1. De kapelrij van O. L. Vrouw

In de registers van kerkelijke beneficiën van het bisdom Luik, zoals uitgegeven door E.H. G.C.A. Juten (Taxandria; tijdschrift voor Noordbrabantsche geschiedenis en volkskunde, jrg 28, 1921, p. 117) lezen we:

Altare sancte Marie ; cum tribus missis valet decem modios siliginis

Dat wil zeggen dat het beneficie 10 scheppen rogge opleverde; daarvoor werd verwacht dat de rector 3 wekelijkse missen opdroeg.

Dit zijn de rectoren die we konden terugvinden:

2. De kapelrij van de H. Quirinus en de H. Nicolaas

Deze kapelrij werd op 16 november 1506 op aanvraag van priester Pieter Vorspoel door de bisschop van Luik, Erard vander Merck te Loenhout opgericht. Voordien bestonden er reeds enkele kleine stichtingen. Zo stichtte de weduwe van Hendrik vanden Bogaerde een vrijdagsmis -later ook Bogardenmis genoemd- en Leonard van der Buyten stichtte een donderdagsmis ter ere van H. Sacrament. Lucas van der Eijcke en zijn vrouw Cathalijne van der Munten wilden een wekelijkse mis aan het altaar van Sint-Nicolaas. Daarbij kwamen nog andere stichtingen, die door de devaluatie van het geld niet genoeg meer opbrachten. De genoemde bisschop van Luik heeft ze dan allemaal samen gekletst in een grote eierkoek, in één kapelrij waarop dan een priester-rector inkomen genoeg zou hebben om te bestaan.

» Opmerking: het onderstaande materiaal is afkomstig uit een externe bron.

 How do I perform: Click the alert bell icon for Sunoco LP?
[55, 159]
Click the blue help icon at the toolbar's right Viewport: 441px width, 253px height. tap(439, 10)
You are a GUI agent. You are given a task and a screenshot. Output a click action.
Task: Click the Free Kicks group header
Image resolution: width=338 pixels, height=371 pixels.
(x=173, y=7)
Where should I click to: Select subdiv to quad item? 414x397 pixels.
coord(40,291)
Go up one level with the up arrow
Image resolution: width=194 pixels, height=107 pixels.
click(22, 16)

In de registers van kerkelijke beneficiën van het bisdom Luik, zoals uitgegeven door E.H. G.C.A. Juten (Taxandria; tijdschrift voor Noordbrabantsche geschiedenis en volkskunde, jrg 28, 1921, p. 117) lezen we:

1520 Altare Nicolai et Quirini cum onere duarum missarum valet sex sextaria siliginis

De houder van het beneficie moest 2 missen per week opdragen en kreeg daarvoor 6 sister rogge.

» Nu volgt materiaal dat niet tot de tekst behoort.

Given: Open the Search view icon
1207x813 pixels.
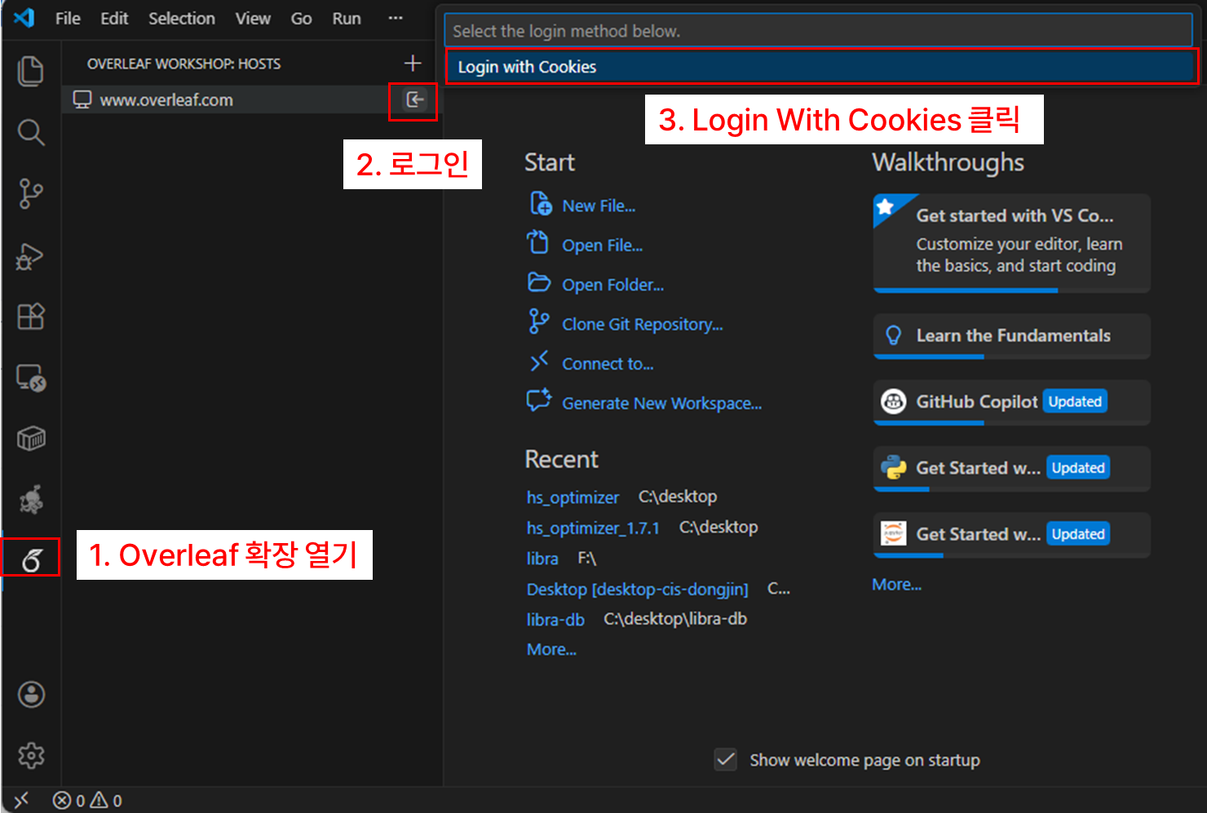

Dit zijn de rectoren die we konden achterhalen:

3. De kapelrij van de H. Geest

Deze kapelrij werd gesticht op 7 februari 1525. Zij had een verplichting van twee wekelijkse missen en een verdienste van 8 Reingulden, 7 manden rogge en een mand brood, zoals blijkt uit de registers van kerkelijke beneficiën van het bisdom Luik, uitgegeven door E.H. G.C.A. Juten (Taxandria; tijdschrift voor Noordbrabantsche geschiedenis en volkskunde, jrg 28, 1921, p. 118)

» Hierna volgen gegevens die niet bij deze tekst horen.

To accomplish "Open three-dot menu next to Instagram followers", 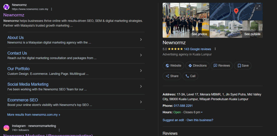I will 59,130.
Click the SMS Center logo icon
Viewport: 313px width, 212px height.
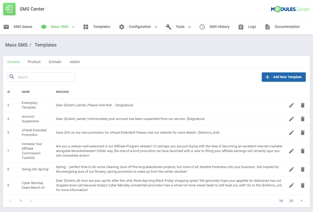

1556 Altare s. Spiritus, cum duabus missis valet VIII flor. Renenses VII fertellos siliginis cum fertello panis

We kennen de volgende rectoren:

4. De kapelrij van Sint-Joris

De kruisbooggilde onder de bescherming van Sint-Joris heeft een zeer oude geschiedenis. Jammer genoeg zijn er vele oude documenten verloren gegaan. Vermoedelijk was de kruisbooggilde in de 13de en 14de eeuw een soort burgerwacht op de heerlijkheid van Loenhout en Popendonk. Binnen deze gilde werd dan een kapelrij gesticht.

In de registers van kerkelijke beneficiën van het bisdom Luik, zoals uitgegeven door E.H. G.C.A. Juten (Taxandria; tijdschrift voor Noordbrabantsche geschiedenis en volkskunde, jrg 28, 1921, p. 117) lezen we:

1436 Altare s. Georgii in castro

In castro: de kapel was dus gelegen in het kasteel van Loenhout.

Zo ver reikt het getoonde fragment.